Más tarde, por la noche, me reuní con Guillaume en el Select. Nos sentamos cerca de la barra, lejos del ruido de la terraza. Guillaume llevaba un par de libros. Yo estaba encantada: eran justo los que me había resultado imposible conseguir, en especial uno sobre los campos de prisioneros de Loiret, así que se lo agradecí de corazón.

No tenía pensado contarle nada sobre lo que había descubierto aquella tarde, pero de pronto me encontré soltándolo todo. Guillaume escuchó con atención cada palabra que dije. Cuando acabé, me dijo que su abuela le había contado que tras la redada habían saqueado muchas viviendas judías. La policía había clausurado otras con precintos que acabaron rompiendo meses o años después, cuando fue evidente que nadie iba a volver a esos apartamentos. Según la abuela de Guillaume, la policía recibía la estrecha colaboración de los concierges, que eran capaces de encontrar rápidamente nuevos inquilinos recurriendo al boca a boca. Probablemente, eso era lo que había ocurrido con mi familia política.

– ¿Por qué es tan importante para ti, Julia? -me preguntó Guillaume, al fin.

– Quiero saber qué fue de esa niña.

Guillaume clavó en mí sus ojos oscuros y penetrantes.

– Entiendo, pero ten cuidado al interrogar a la familia de tu marido.

– Sé que ocultan algo. Y quiero saber qué es.

– Ten cuidado, Julia -repitió. Sonreía, pero sus ojos permanecían serios-. Estás jugando con la caja de Pandora. A veces, es mejor no abrirla; a veces, es mejor no saber.

Era lo mismo que, por la mañana, me había dicho Franck Lévy.

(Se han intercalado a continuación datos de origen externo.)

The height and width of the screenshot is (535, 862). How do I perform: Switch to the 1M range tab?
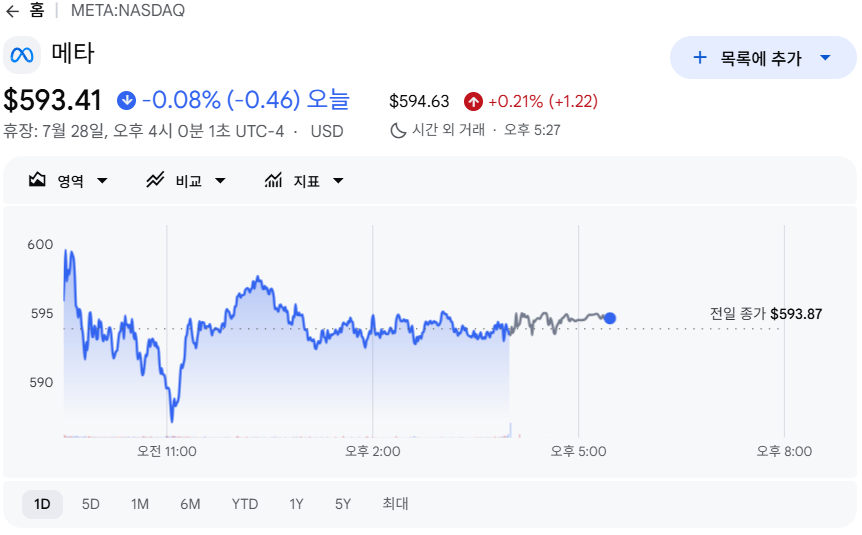tap(140, 504)
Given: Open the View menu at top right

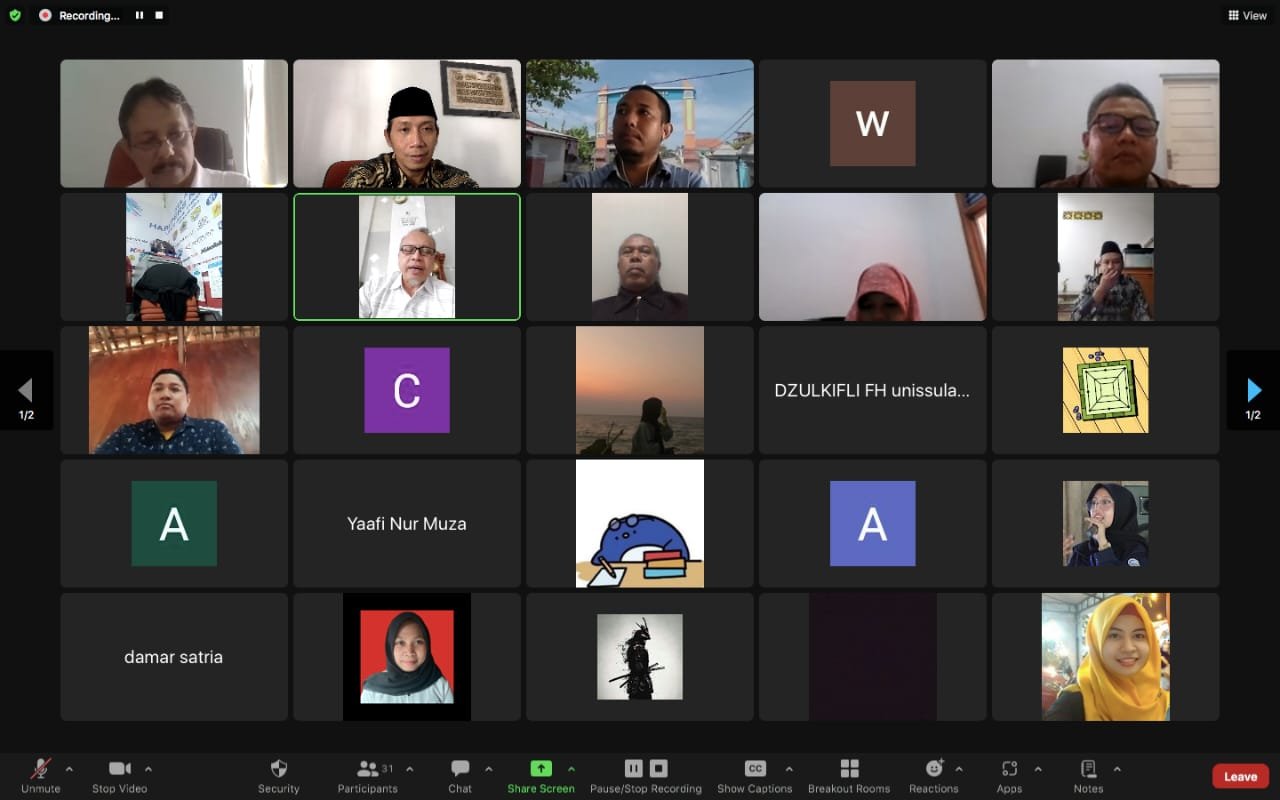Looking at the screenshot, I should coord(1247,15).
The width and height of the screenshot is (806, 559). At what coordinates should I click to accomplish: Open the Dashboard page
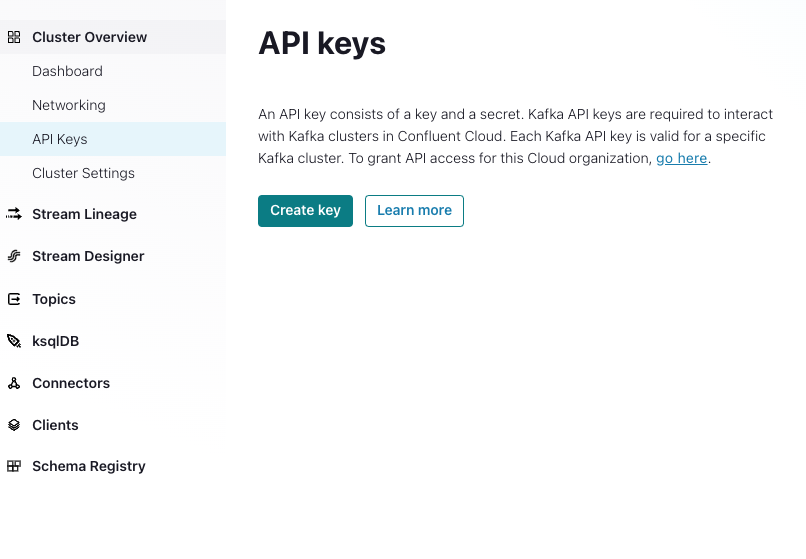point(67,71)
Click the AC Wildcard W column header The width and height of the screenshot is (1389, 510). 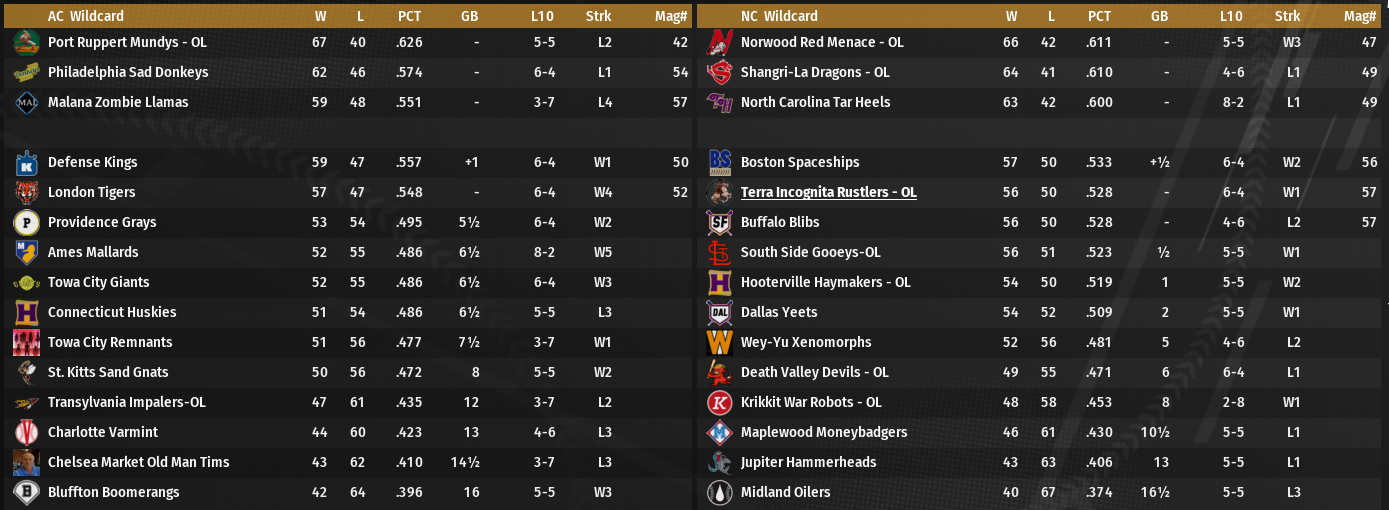point(320,16)
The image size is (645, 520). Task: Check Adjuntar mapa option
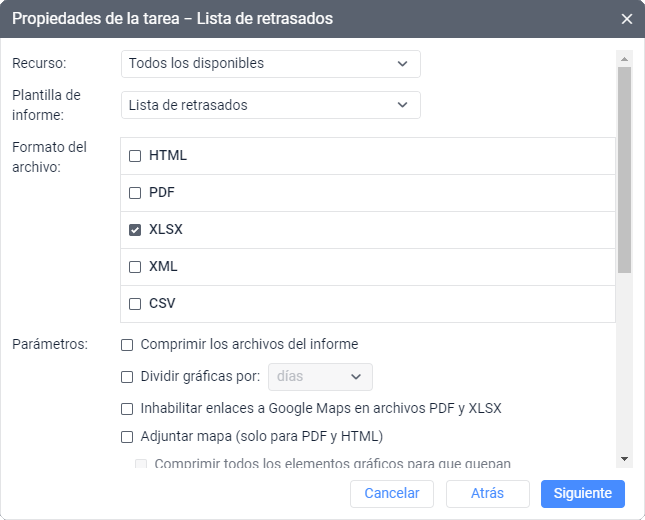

Durante diez minutos, Jules y Geneviève recorrieron la casa de arriba abajo como animales enjaulados, sin hablar y retorciéndose las manos, atormentados. Intentaron trasladar a Rachel y llevarla a la planta de abajo, pero estaba demasiado débil, así que al final la dejaron en la cama. Jules hacía todo lo posible por tranquilizar a Geneviève, sin mucho éxito: cada pocos minutos, la mujer se desplomaba sobre la silla o el sofá más cercanos y rompía a llorar.

La chica los seguía como un cachorrillo inquieto, pero ellos no contestaban a ninguna de sus preguntas. Advirtió que Jules se asomaba una y otra vez a la ventana para vigilar la entrada. La chiquilla sintió que el miedo le atenazaba el corazón.

Al caer la noche, Jules y Geneviève se sentaron frente a frente ante la chimenea. Parecían algo más calmados y serenos, pero ella se dio cuenta de que a Geneviève le temblaban las manos. Ambos estaban pálidos y no hacían más que mirar al reloj.

En un momento dado, Jules se volvió hacia la niña y, en tono apacible, le pidió que bajara a la bodega, donde había unos sacos de patatas enormes. Jules quería que se encaramara a uno de ellos y se escondiera lo mejor posible.